EXTRAIT DE PAGE.
########

Immigration et unité: Enjeux clés de l’élection européenne en 2019

Par Abdellah MEHREZ

 Aujourd’hui, alors que l’Europe se prépare aux élections euro­péennes, prévues en mai 2019, le sujet de prédilection, encore et toujours, serait celui de l’im­migration et par extension ce­lui de l’Islam et du terrorisme orchestré dans un grotesque amalgame. Mais qu’importe, ce mélange explosif sert, depuis toujours, de fonds de commerce commode pour tous les politi­ciens en mal de programme, d’imagination ou tout simple­ment d’éthique.

Le principal sujet de cam­pagne des prochaines élec­tions européennes serait donc l’immigration, qui oppose nationalistes et populistes, re­présentés par les dirigeants de la Hongrie, de l’Italie et de la Pologne d’un côté. Et les sou­verainistes et les européistes conduits par les dirigeants de la France, de la Belgique et du Luxembourg, tandis que les autres comme les Allemands, les Espagnols et les Portugais, sous l’effet de la division de leur opinion nationale, sont dans une position mitigée.

Lors de récentes élections, les forces nationalistes et po­pulistes ont considérablement progressé en manipulant les inquiétudes justifiées ou non relatives à l’immigration.

En France, 16 listes du Front national devenu depuis « Rassemblement National » ont obtenu 27,73 % des voix lors du 1er tour des élections régionales, en décembre 2015, devançant les listes UDI-Les Républicains (26,65 %) et net­tement devant les listes du PS (23,12 %).

Et au cours des dernières élections législatives, dans nombre de pays européens, les forces nationalistes et popu­listes ont progressé de manière très rapide.

  Un rapport du Conseil de l’Europe contredit toutes les idées reçues  selon lesquelles  les migrants  menaceraient  l’emploi  et les régimes  de sécurité sociale des pays où ils s’installent.

########

ENTRÉES FOURNIES.
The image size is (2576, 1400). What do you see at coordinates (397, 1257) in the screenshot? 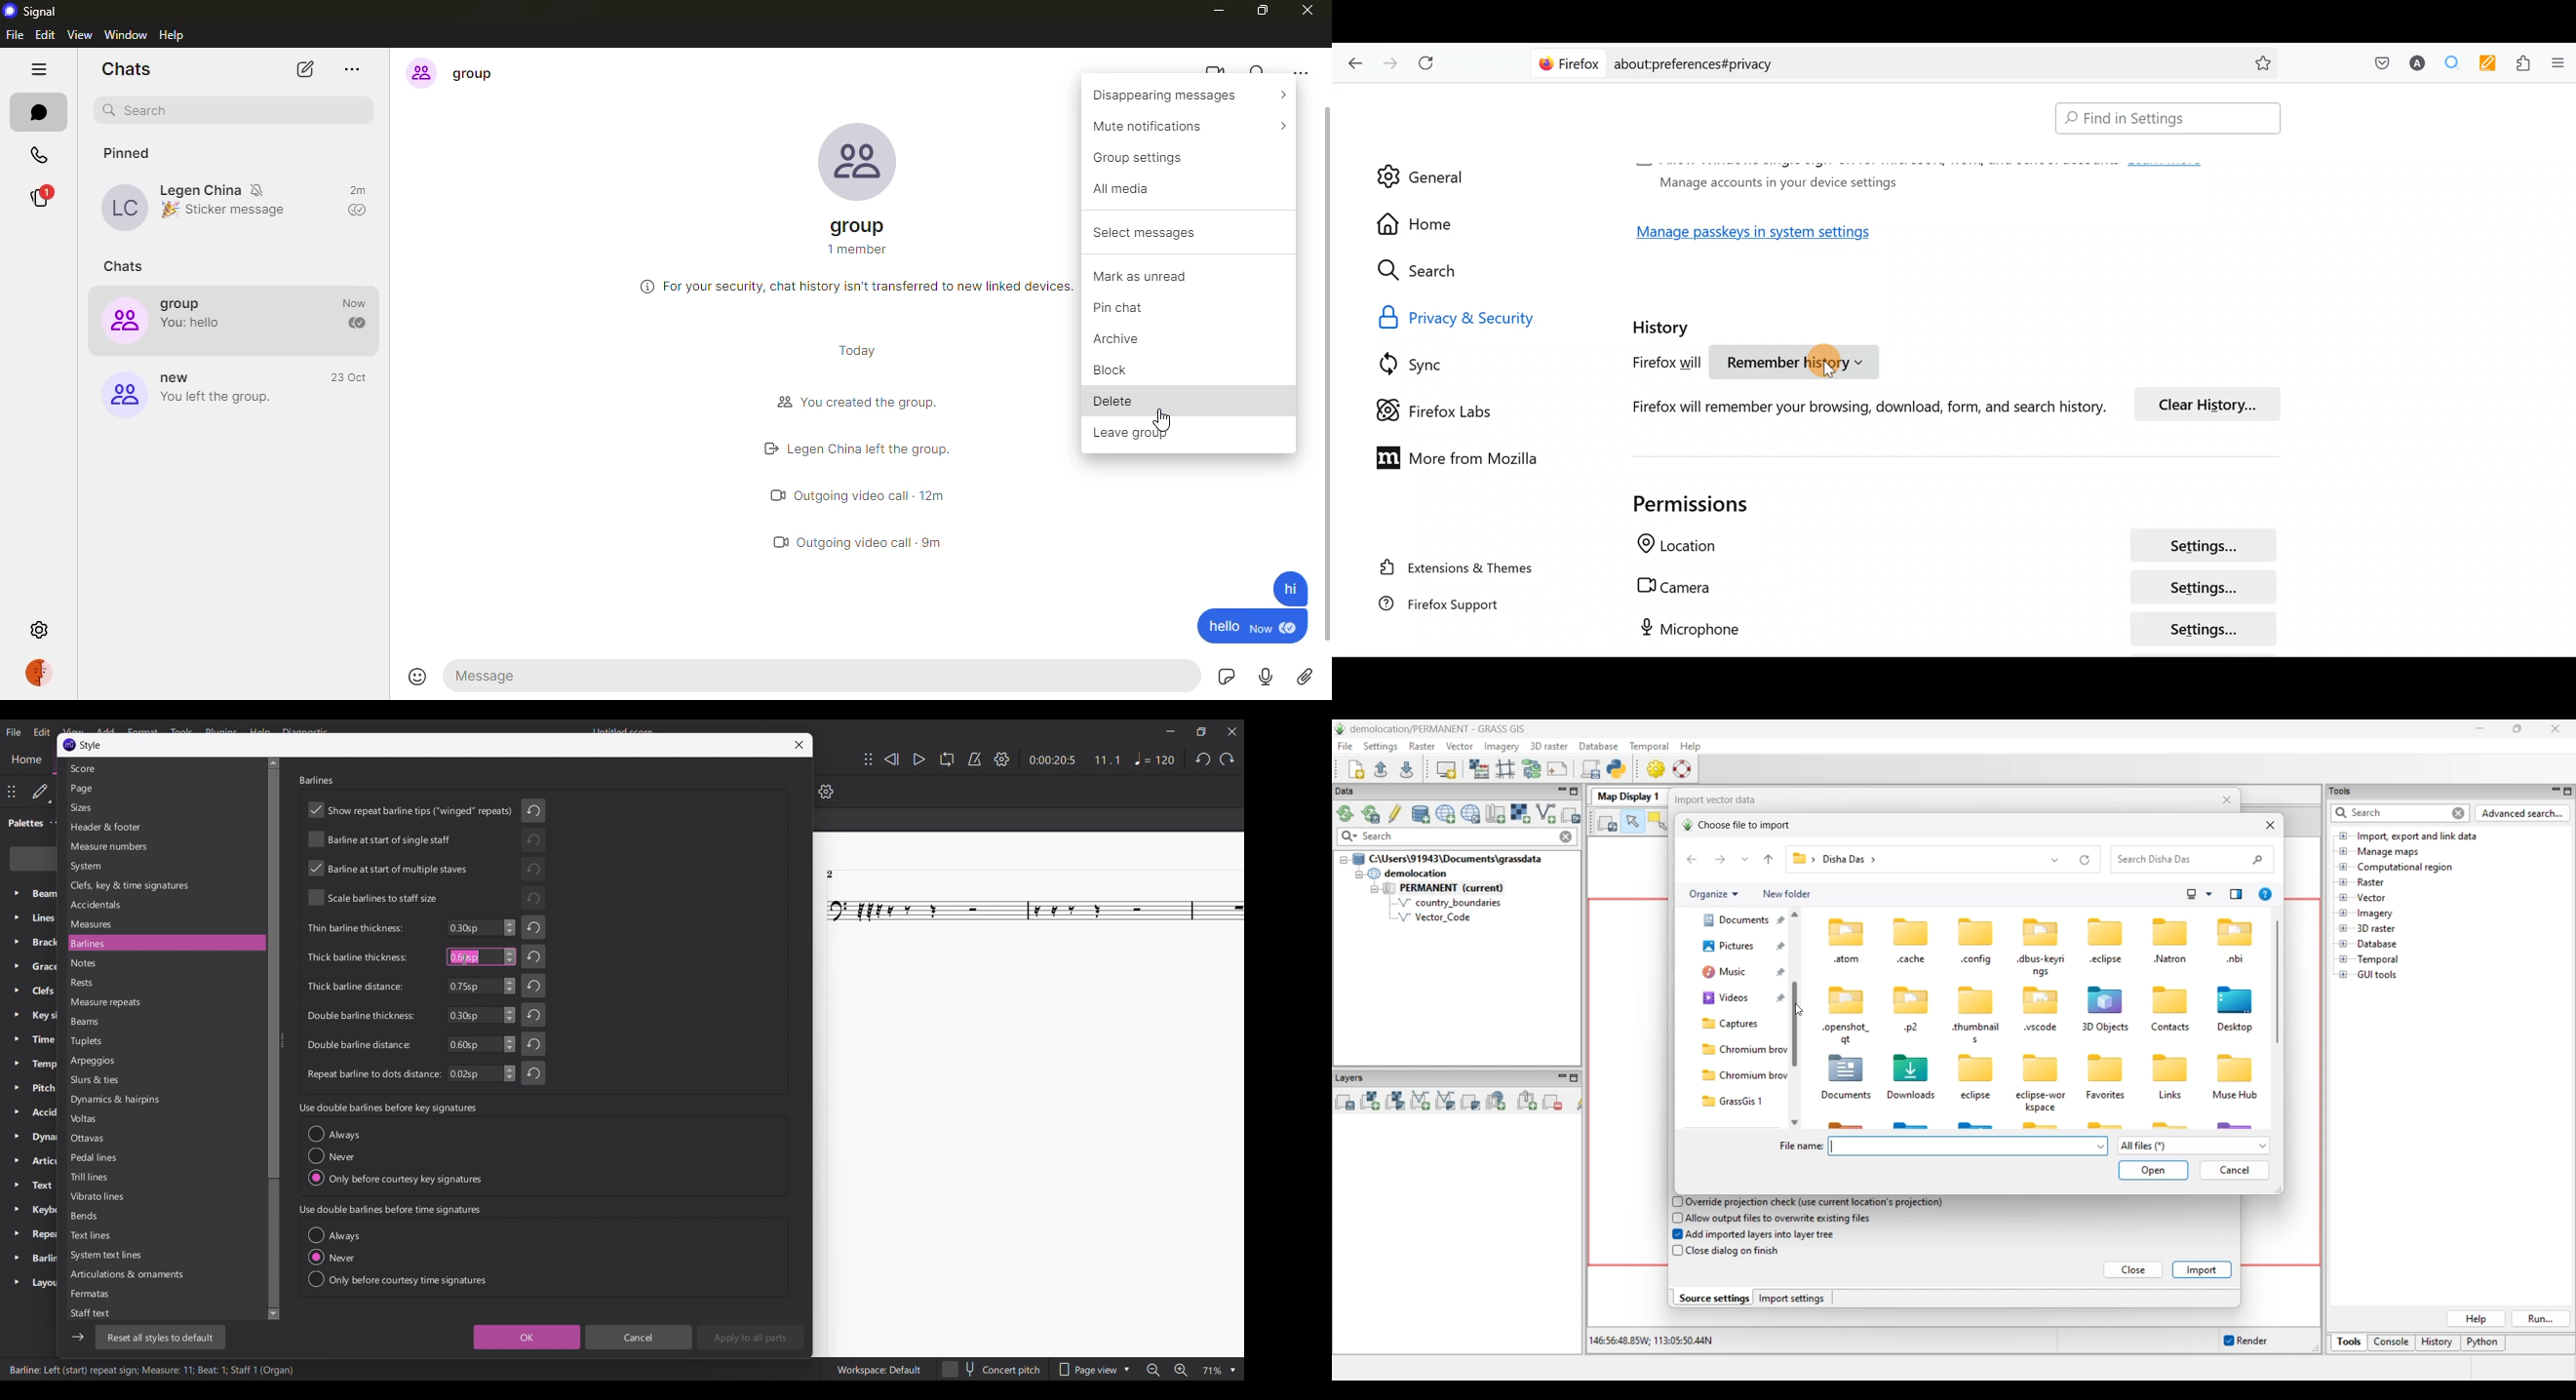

########

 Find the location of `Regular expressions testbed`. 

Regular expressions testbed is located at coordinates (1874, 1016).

########

EXERCICE.
D'après l'extrait consacré aux élections européennes de 2019, quel pourcentage des voix les listes du Front national ont-elles recueilli au premier tour des élections régionales de décembre 2015 ? Les lignes fournies ne sont d'aucune utilité ici.

RÉPONSE À L'EXERCICE.
Elles ont recueilli 27,73 % des voix.